MomsRising, ZERO TO THREE, and the National Partnership for Women & Families hosted a congressional briefing on Wednesday, which focused on the child development case for paid family and medical leave. The briefing was co-hosted by Senator Kirsten Gillibrand and Representative Rosa DeLauro, who introduced the FAMILY Act. This legislation would fill a big void – only 12 percent of workers in the United States have access to paid family leave and few employers offer paid maternity or paternity leave. This means that parents are often forced by economic necessity to sacrifice critical bonding time with a new baby in order to return to work.
The relationship that forms between a parent and child in the first weeks of life is critical to healthy development. Babies who develop close relationships with their caregivers at a young age are better able to deal with adversity, which “can mean the difference between positive and negative outcomes for children throughout their lives.” This early bonding time also allows parents to develop into better mothers and fathers, as it takes time to establish the routines that will influence a child’s cognitive, social, and emotional development.
Paid family leave is also crucial to the health of young children. Time at home allows parents to take babies to well-child visits and immunization appointments. Furthermore, paid family leave allows mothers to breastfeed for longer, which reduces rates of childhood infection. Dr. David Bromberg of the American Academy of Pediatrics, which has endorsed the FAMILY Act, pronounced that paid leave is “a right and a need that every child in this country should have.”
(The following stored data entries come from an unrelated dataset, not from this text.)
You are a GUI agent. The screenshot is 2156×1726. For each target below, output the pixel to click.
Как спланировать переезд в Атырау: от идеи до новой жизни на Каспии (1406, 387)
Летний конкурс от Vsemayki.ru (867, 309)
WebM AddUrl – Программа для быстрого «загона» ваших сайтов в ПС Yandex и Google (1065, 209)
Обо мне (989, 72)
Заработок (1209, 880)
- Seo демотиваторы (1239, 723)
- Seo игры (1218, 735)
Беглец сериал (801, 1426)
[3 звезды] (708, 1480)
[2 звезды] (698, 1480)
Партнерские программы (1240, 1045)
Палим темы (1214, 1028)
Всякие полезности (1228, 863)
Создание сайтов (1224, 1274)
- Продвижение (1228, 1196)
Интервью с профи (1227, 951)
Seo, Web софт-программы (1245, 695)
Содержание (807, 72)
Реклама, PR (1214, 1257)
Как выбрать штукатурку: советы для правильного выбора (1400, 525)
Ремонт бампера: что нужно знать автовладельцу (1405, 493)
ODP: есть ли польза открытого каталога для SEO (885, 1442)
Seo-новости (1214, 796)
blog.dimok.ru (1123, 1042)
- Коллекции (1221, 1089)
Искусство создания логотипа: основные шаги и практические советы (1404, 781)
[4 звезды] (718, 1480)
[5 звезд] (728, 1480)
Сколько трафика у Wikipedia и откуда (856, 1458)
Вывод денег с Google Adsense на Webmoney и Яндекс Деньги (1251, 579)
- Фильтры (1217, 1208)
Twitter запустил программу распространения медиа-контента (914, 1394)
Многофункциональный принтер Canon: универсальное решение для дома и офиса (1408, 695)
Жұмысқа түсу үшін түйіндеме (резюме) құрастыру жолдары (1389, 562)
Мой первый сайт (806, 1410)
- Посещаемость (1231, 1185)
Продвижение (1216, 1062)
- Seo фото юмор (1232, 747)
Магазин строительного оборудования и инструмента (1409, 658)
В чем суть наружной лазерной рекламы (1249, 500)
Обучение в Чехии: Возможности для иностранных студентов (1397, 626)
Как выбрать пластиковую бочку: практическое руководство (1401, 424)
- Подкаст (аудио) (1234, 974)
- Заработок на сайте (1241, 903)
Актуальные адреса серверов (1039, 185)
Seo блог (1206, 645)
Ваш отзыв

Many employers are also realizing that what’s good for families is good for business. At the congressional briefing, Marcia St. Hilaire-Finn, owner of Bright Start Child Care and Preschool spoke in support of the legislation, stating, “As a business owner, I firmly believe that the FAMILY Act would be a tremendous help to small businesses like mine, and the dedicated staff that we employ.” Hilaire-Finn noted that by enabling her to provide paid family and medical leave without having to bear the full cost, the Act would allow her to compete with larger employers and retain high-quality staff. The FAMILY Act creates a social insurance system that is supported by small contributions from workers and employers.
Paid family and medical leave is long overdue in this country, and this legislation is a common-sense policy that would be good for babies, parents, and for the economy.